Many of the students involved will be taking COM442 next semester, a field production course taught by Dr. Alan Hueth, professor of communication. They will be looking forward to gaining experience, as well as credit for the class.
Hueth, who has been a professor in the Communication and Theatre department since last year, said he is looking forward to working with the students on the film next semester.
“The students have a lot of creative skills,” said Hueth, referring to those who will be involved in the field production course. “It won’t be just me teaching the class, we’re going to learn a lot from each other.”
A casting call has been sent out to students on campus as well as throughout San Diego County. An ad in the San Diego Reader and an on Mandy.com, a website that advertises casting calls for production companies, has encouraged more than 30 people to audition so far.
FallenROC Pictures is looking for people to fill three main roles: the villain, the hero, and the hero’s love interest, as well as several people to play extras.
“There’s already been huge interest from the public,” said Jared Callahan, junior media communication major, who will be directing the film with Carter.
According to Callahan, hundreds of people from the community as well as those involved with the San Diego Actor’s Guild have responded to the ad.
“A lot of the scenes are going to include a ton of extras,” said Callahan. “I want to see all of Young Hall participate in that.”
Auditions are scheduled to take place on campus for the next two days. Try-outs are being held in the TV studio.
One of the biggest obstacles standing in the way between the students and their film career success is the task of generating funds.
Roberts has taken on the task of organizing the financial aspects of the film. According to Roberts, PLNU’s financial involvement with the film is still being negotiated.
“As far as the school is concerned, this is a student project for a class, which means that they (PLNU) can have their name on it, but we are on our own for fundraising,” said Roberts. “We’re looking to local businesses for support as well as asking friends and family for help.”
Because FallenROC has opened an account with PLNU’s business department, contributors are able to write off their donations as tax deductible. Those who supply money or equipment to the project will also be recognized in the film’s credits.
According to Carter, the estimated budget for the film is $12,000.
Many of the expenses are due to the fact that the students are starting this film from the ground up. Props and sets are needed to be built, wardrobe and makeup purchased, and the sets need to be catered, all of which cost money, said Carter.
FallenROC’s ultimate goal is to see a new film program develop at PLNU as a result of their movie.

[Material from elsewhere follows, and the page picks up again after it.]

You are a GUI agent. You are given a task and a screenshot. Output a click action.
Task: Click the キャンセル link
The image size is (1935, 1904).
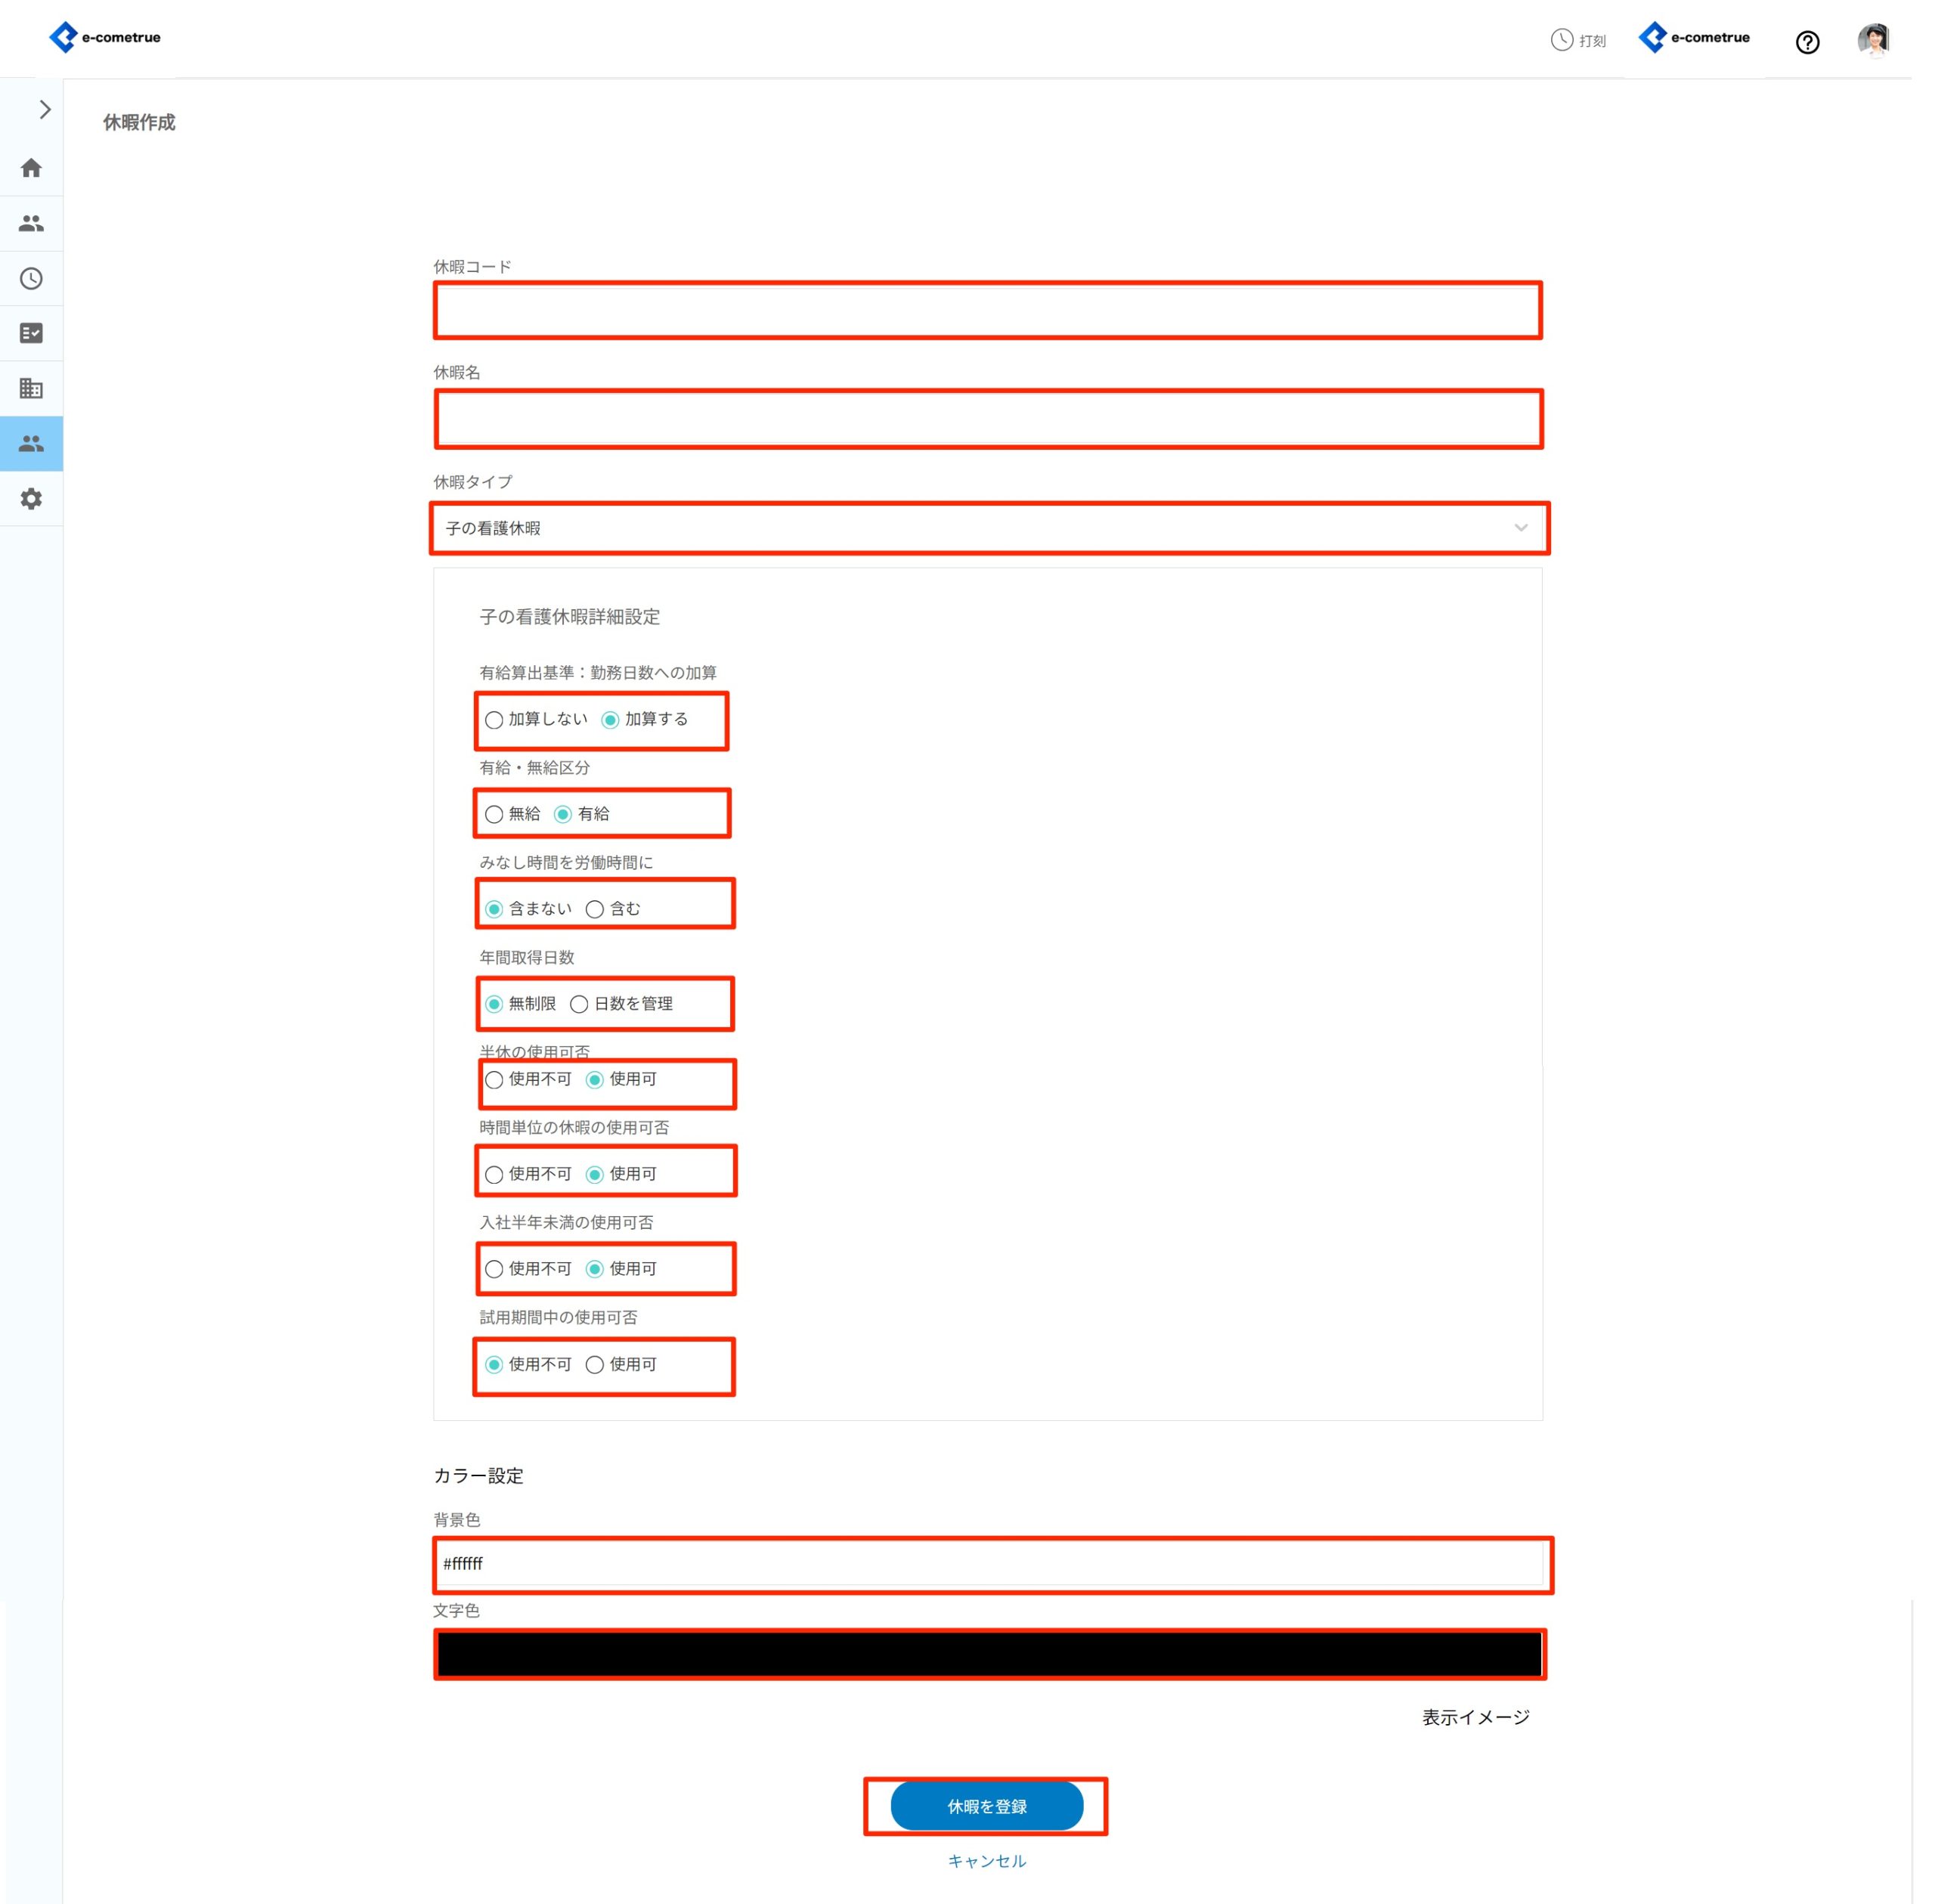[986, 1861]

Currently, students with a film emphasis in the media communications department are required to spend a semester in Hollywood through a program called Los Angeles Film Studies Center (LAFSC).
“No one is being paid to being this movie or to work on it,” said Roberts. “Any money that is made will go into the program so that future projects will have a head start.”
As well as gaining valuable experience in filmmaking, students are looking forward to having a lot of fun with this movie.
“It’s going to be require a huge time commitment but it’s also going to be a blast. We’ll be shooting all the coast, in caves, and we’ve already got permission to use the Star of India,” said Carter, referring to the 140-year-old ship in San Diego’s harbor that holds the world record for “the oldest sea-going vessel,” according to The Guinness Book of World Records.
Carter also boasts that the film will have an originally scored soundtrack as well as professionally choreographed fight scenes. A representative from 20th Century Fox will also be on hand during the filming phase to make sure the set is safe and that electricity is readily available.
“Even though this is a student led project, we are trying to be as professional as possible,” said Carter. “This is something that we’ll be able to keep and enjoy, but it will also look great on a job resumé.”